Syaikh Al-Qardhawi: Musik dan Lagu Boleh, Tanpa Diragukan
Selasa, 08 Agustus 2023 - 05:15 WIB
Banyak dalil yang dijadikan dalil bahwa musik dan lagu dibolehkan dalam Islam. Ulama yang membolehkan lagu dan musik bersandar pada dalil-dalil yang dipakai oleh orang-orang yang mengharamkan lagu itu juga. Satu demi satu dali mereka yang mengharamkan telah berguguran. Tidak ada satu pun dari dalil-dalil itu yang mereka pegang.

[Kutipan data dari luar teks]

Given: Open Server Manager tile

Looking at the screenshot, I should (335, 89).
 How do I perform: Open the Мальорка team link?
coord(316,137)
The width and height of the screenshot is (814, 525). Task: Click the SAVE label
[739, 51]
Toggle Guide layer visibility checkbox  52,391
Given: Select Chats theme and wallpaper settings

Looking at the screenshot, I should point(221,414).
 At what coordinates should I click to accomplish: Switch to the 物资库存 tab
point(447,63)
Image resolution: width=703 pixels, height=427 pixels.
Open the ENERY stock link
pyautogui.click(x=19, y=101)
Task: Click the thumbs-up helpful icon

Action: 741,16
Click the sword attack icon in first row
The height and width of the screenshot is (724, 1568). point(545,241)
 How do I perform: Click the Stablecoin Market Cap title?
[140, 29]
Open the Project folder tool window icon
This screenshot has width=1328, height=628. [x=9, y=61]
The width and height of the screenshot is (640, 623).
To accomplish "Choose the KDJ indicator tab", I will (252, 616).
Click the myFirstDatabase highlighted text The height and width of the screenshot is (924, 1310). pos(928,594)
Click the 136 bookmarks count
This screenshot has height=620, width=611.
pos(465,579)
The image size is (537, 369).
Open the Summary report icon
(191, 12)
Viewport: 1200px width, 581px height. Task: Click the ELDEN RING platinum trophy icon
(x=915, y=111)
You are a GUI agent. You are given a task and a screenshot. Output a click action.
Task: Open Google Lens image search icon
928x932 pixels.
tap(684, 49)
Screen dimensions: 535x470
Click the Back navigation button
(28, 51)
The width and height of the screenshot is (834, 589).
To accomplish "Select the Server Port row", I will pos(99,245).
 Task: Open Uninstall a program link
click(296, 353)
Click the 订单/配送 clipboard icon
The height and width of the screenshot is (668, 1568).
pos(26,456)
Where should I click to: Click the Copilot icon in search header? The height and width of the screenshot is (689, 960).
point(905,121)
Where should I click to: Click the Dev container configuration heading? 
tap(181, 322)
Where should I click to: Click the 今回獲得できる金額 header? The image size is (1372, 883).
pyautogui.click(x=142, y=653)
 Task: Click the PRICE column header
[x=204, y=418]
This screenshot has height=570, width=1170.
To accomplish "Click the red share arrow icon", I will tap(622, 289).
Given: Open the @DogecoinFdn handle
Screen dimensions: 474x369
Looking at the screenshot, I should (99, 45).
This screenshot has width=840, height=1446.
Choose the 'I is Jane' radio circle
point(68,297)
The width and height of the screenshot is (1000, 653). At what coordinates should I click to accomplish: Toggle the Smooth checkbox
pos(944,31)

"Apabila dalil-dalil yang mengharamkan itu sudah tidak berfungsi, maka yang tetap adalah bahwa hukum menyanyi itu dikembalikan pada asalnya yaitu boleh, tanpa diragukan," ujar Syaikh Yusuf al-Qardhawi dalam bukunya berjudul "Malaamihu Al Mujtama' Al Muslim Alladzi Nasyuduh" yang dalam edisi Indonesia menjadi "Sistem Masyarakat Islam dalam Al Qur'an & Sunnah" (Citra Islami Press, 1997)
Imam Nasa'i dan Hakim meriyawatkan dan menganggap sahih, dari 'Amir bin Sa'ad, ia berkata, "Saya pernah masuk ke rumah Qurdhah bin Ka'b dan Abi Mas'ud Al Anshari dalam pesta perkawinan. Ternyata di sana ada budak-budak gadis wanita yang sedang menyanyi, maka aku katakan, "Wahai dua sahabat Rasulullah SAW ahli Badar, apakah pantas ini dilakukan di rumahmu?"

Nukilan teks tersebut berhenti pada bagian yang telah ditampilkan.